--- PAGE EXCERPT ---
++++++++++
Will HTTPS Everywhere Affect Internet Video Deliver?

By Tsahi Levent-Levi

September 23, 2014  

HTTPS Everywhere is great, but comes with its own set of headaches. Especially when we start encrypting videos.

HTTPS EverywhereDon’t get me wrong. Encryption and privacy are important. They are essential to our Internet at this day and age as more and more people conduct real business and larger portions of their life over this medium.

I think that Google’s initiative of HTTPS Everywhere is a really important one. They even had a whole session at Google I/O only for that:

Earlier this month, Dror Gill wrote a piece on TechCrunch, detailing the issues related to video over the internet and the battle raging between Netflix and carriers.

He gives 3 solutions to the massive amount of video going over the internet:

  1. Caching, where data is stored closer to the network edge – usually in the data centers of the Internet service provider
  2. Adaptive bit rate, where the stream is stored in multiple bit rates and the data streamed to the device can change between bitrates based on the network condition dynamically
  3. Compress better

Adaptive bit rates and better compression can be dealt with by the service hosting the video itself (Netflix, YouTube or others) and can also be achieved by the internet service provider.
++++++++++
--- GIVEN RECORDS ---
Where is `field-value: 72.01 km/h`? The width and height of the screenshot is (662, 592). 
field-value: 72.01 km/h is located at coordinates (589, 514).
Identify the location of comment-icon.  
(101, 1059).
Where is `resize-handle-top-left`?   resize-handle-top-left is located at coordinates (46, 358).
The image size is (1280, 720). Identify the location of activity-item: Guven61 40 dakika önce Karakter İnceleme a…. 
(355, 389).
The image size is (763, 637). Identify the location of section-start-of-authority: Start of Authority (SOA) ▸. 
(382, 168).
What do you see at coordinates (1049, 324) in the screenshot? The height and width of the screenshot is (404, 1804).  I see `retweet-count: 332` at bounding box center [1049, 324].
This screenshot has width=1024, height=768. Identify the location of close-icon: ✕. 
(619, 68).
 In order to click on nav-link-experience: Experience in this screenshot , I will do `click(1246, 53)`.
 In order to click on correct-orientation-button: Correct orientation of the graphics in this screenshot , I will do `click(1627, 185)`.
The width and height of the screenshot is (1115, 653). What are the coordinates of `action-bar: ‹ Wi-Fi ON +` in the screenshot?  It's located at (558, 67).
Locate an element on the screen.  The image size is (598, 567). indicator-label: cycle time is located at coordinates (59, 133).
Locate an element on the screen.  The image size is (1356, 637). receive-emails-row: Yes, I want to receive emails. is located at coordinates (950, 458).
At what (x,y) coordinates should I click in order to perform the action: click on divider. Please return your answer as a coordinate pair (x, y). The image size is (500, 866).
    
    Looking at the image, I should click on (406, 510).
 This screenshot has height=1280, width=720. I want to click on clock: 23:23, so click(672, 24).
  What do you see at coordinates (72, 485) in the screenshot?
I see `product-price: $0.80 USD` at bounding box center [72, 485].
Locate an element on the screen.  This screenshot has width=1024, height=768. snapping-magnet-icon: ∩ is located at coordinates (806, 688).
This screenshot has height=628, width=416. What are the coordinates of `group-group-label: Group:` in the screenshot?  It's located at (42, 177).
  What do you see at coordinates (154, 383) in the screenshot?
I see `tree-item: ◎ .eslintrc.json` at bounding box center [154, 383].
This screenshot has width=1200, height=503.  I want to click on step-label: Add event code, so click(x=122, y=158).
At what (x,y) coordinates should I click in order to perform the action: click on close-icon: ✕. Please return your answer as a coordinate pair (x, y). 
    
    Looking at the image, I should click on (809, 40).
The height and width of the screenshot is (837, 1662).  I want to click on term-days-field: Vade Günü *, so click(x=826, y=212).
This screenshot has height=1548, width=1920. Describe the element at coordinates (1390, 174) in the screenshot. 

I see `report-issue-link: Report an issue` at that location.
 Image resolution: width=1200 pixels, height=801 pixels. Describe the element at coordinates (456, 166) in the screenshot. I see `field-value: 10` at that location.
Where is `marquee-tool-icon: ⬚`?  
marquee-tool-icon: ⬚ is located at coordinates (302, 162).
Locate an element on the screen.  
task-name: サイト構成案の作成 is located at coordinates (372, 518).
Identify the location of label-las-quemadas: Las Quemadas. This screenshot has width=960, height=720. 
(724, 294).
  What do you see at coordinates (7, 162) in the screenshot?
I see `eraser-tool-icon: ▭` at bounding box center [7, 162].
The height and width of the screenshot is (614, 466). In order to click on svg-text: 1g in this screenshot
++++++++++
--- QUESTIONS TO ANSWER ---
1. Rewrite the HTTPS Everywhere article between "Earlier this month, Dror" and "Netflix and carriers.", inclusive, changing "TechCrunch" to "Wired".
2. According to the HTTPS Everywhere article, where is data usually stored when caching is used?
The material after the article stands apart from it and is not part of the article.

--- ANSWERS TO THE EXERCISES ---
1.
Earlier this month, Dror Gill wrote a piece on Wired, detailing the issues related to video over the internet and the battle raging between Netflix and carriers.

2. Closer to the network edge, usually in the data centers of the Internet service provider.